In a season-opening quad meet against Fleetwood, Oley Valley and Wyomissing at Golden Oaks on Tuesday, the Bulldogs shot 311 and won all three games. Maletto shot a team-low 74 and Quimby an 81. Wilson senior Gavin Siravo shot a 79 and has also done his fair share of practicing in the offseason.
Siravo, an all-division selection, said he is ready to take on an increased role as one of the team’s senior leaders.
“I’ve been preparing through tournaments in different tournaments: AJGA (American Junior Golf Association), Hurricane (Junior Golf Tour) Buckeye (Junior Golf Tour), just playing in all different types of tournaments and getting course experience,” Siravo said. “There’s nothing like playing in a tournament, playing with all that pressure, so I think it’s big and will definitely help us with our season.”
“I feel like for the past three years I’ve been following the leaders or the seniors on the team and now it’s my turn. I’m excited to be a senior because now I get to lead.
“It’s a little bit of pressure, but I think it’s nothing I haven’t felt before, and I’m excited about that pressure.
The extra practice will be helped by an increased sense of team chemistry, according to the Bulldogs. Along with depth from all classes, a loaded roster with plenty of up-and-coming players to watch breeds competition that fuels a greater drive for success.
“We help each other, we challenge ourselves in practice,” Quimby said. “We have competitions and we challenge each other. So when we have competition between each other, I think it helps to build up the tournaments.”

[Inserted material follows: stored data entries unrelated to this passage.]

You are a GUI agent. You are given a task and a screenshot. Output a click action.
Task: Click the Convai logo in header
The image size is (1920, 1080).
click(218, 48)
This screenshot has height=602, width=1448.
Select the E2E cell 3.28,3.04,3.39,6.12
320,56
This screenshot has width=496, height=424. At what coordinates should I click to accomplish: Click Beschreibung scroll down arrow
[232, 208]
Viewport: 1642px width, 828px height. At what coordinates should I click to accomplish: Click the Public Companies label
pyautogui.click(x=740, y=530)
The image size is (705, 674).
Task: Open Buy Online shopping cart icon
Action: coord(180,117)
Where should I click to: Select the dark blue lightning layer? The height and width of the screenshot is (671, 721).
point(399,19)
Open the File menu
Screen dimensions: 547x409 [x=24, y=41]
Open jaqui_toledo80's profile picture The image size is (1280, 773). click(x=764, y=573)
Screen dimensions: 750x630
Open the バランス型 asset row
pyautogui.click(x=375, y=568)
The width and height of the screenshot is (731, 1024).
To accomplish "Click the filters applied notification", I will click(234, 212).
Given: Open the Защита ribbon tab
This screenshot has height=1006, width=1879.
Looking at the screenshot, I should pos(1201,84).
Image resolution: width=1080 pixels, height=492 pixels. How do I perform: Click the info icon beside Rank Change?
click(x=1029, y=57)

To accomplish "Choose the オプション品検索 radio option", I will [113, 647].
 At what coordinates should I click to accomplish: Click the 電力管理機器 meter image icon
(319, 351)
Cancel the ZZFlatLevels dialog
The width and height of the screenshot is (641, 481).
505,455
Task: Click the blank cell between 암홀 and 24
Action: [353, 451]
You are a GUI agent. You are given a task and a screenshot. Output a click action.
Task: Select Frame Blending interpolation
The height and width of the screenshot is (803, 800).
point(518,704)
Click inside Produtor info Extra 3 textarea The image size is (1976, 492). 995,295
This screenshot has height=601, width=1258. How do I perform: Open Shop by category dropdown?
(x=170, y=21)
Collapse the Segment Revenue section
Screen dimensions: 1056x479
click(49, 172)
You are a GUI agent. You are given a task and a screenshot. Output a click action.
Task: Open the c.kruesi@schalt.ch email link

“Everybody comes together, there’s no drama, everybody helps each other get better,” Maletto said. “At the same time, everyone is friendly and pushes each other in the right direction. So I think the chemistry that we have makes a big difference because I know a lot of teams don’t have the same bond that Wilson has. I I excited to lead the pack this year and keep a good mentality.”
Sophomores Gabriel Spohn, Chase Mitstifer and Briggs Witmyer, and juniors Colton Buckley and Carter Brensinger add depth, according to Howard.
“We’ve got a lot of talented people, we’ve got some good young players coming up,” Howard said. “It hurts to lose the three big seniors (Evan Jozwiak, Nate Neiswender, Kyle Rittersbach) that we had last year because they were phenomenal players, but I know it’s kind of like a next-man-up mentality. So we’ll be in good shape, but I guess the biggest thing is that these kids are just amazing.
“In addition to being great golfers, they’re all great individuals, so they’re fun to coach. What sets us apart is the fact that there’s so much depth; we have a lot of players who can deliver some good results in this season.”
With the talent and depth to continue the success it has become accustomed to, Wilson is aware that nothing is a given and that it must earn everything if it is to be ahead of the pack in Berks.
“I don’t want to expect anything, I want to earn it,” said Maletto, who finished 11th in the state in Class 3A last season. “I’ve been practicing with a lot of my teammates and they’re in very good shape. There’s a lot of good players out here now and it’s going to be tough to get another county title, but from what I’ve seen from the varsity team, we’re in good shape .
“For my individual goals, I want to run at districts again, I want to work hard and bring home the county title and also enjoy my senior year.
“I don’t really set any expectations because having a good mindset is really what I want for the whole team, including myself.”